Text:
A new Lady flies in
A new Lady flies in

Scotland is in mourning for a fine Lady who has gone missing, presumed dead.The faithful female osprey, named Lady, has failed return to the Scottish Wildlife Trust’s reserve at Loch of Lowes in Perthshire for the first time in 24 years.  She is thought to have had an accident or simply been too old to complete the 4,000 mile journey back from her winter feeding grounds in West Africa.   Up till now the Lady has not been for turning. She has lived three time longer than the average osprey, successfully reared 50 chicks and earned millions of pounds for the Scottish tourist industry.

But already a smart new female, named Lassie, has taken her place.  She arrived on 31st March and quickly moved in with Laddie who has been Lady’s partner for the past few years.  This week, they produced their first egg and staff at the reserve are hoping a new dynasty of Lowes ospreys has been established.  How quickly we accept regime change and forget the past.

I wonder if we will be able to accept the result of the general election on May 7th with quite such equanimity…if indeed there is to be regime change. This week the parties have been setting out their stall of promises like street traders on market day.  They’ve been calling out their bargains and perfecting their patter. The manifestos have been published and subjected to a fairly heavy pounded by the think tanks and the pundits.

Everyone, of course, is promising to reduce the government deficit (now running at around 5 per cent of GDP ) and start repaying the national debt. They just differ over the timescale. The Conservatives want to balance the books by 2018, Labour by 2020, the Lib Dems somewhere in between and the anti-austerity parties like the SNP, the Greens and the Socialists say it will take a little longer.  Each party insists its promises have been fully costed but again it depends on the assumptions made.

Which leaves us with the “gut” issues of independence, immigration, nuclear weapons, personalities and, above all, trust.  The last of the UK leaders’ television debates took place on Thursday, without David Cameron and Nick Clegg who very sportingly wanted to give the opposition parties a chance to air their views. Once again Nicola Sturgeon shone brightly, challenging Ed Miliband over austerity, Trident, and a deal with the SNP to keep the Tories out of power.  The press pundits judged, though, that Mr Miliband came out of it pretty well.

Meanwhile, out in the real world, unemployment has been rising again. In Scotland the rate is back up to 6 per cent, compared to 5.6 per cent for the UK as a whole. Although the overall number of people in work is up, so too is the number of people seeking work, particularly young people.  Youth unemployment is still scandalously high at 17 per cent.  It’s true that growth has returned to the economy (2.8 per cent) and inflation is at zero but real earnings have only just recovered after 6 years of decline and a fifth of all jobs are only part-time.

Of course, part-time work suits some people, like doctors, who are on annual salaries of between £60,000 and £80,000 a year.  According to the BMA this week, another 14 per cent of GPs are thinking of going part-time, 32 per cent are thinking of retiring early.  They put this down to the pressures of the job – too little time for each patient and too much bureaucracy.  The answer to the “crisis”, according to the BMA, is to increase the share of the health budget going to general practice so that more GPs can be employed. But that, of course, implies cuts elsewhere.

The whole county was shocked this week by the murder of “a lovely and popular” young woman in Glasgow.  Karen Buckley was a 24 year-old nurse from Ireland who was enrolled on an occupational therapy course at Glasgow Caledonian University.  She’d been on a night out with friends in a Glasgow club. Her body was found on a farm not far from the city.

Actions to take:
1 – List every political party that the text names in its paragraph about reducing the government deficit.
2 – Extract from the text the stretch from "Scotland is in" through "Scottish tourist industry.", keeping every word unchanged.

Available data:
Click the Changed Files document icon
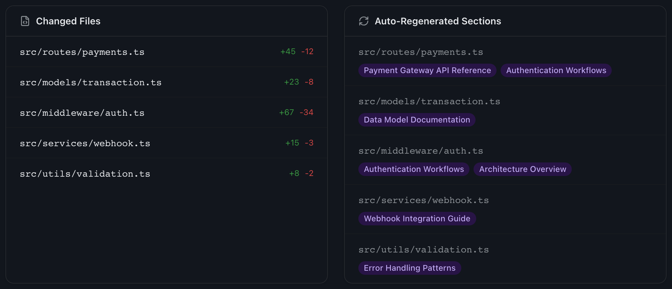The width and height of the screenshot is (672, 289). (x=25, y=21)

==

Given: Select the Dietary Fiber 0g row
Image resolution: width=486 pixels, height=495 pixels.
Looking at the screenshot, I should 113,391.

--

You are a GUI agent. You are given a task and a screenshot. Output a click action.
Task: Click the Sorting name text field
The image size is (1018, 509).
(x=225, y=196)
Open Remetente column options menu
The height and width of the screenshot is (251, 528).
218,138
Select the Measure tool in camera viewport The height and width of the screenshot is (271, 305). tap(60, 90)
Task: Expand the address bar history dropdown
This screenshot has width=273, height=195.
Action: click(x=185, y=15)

Answer list:
1 –
- The Conservatives
- Labour
- The Lib Dems
- The SNP
- The Greens
- The Socialists

2 –
Scotland is in mourning for a fine Lady who has gone missing, presumed dead.The faithful female osprey, named Lady, has failed return to the Scottish Wildlife Trust’s reserve at Loch of Lowes in Perthshire for the first time in 24 years.  She is thought to have had an accident or simply been too old to complete the 4,000 mile journey back from her winter feeding grounds in West Africa.   Up till now the Lady has not been for turning. She has lived three time longer than the average osprey, successfully reared 50 chicks and earned millions of pounds for the Scottish tourist industry.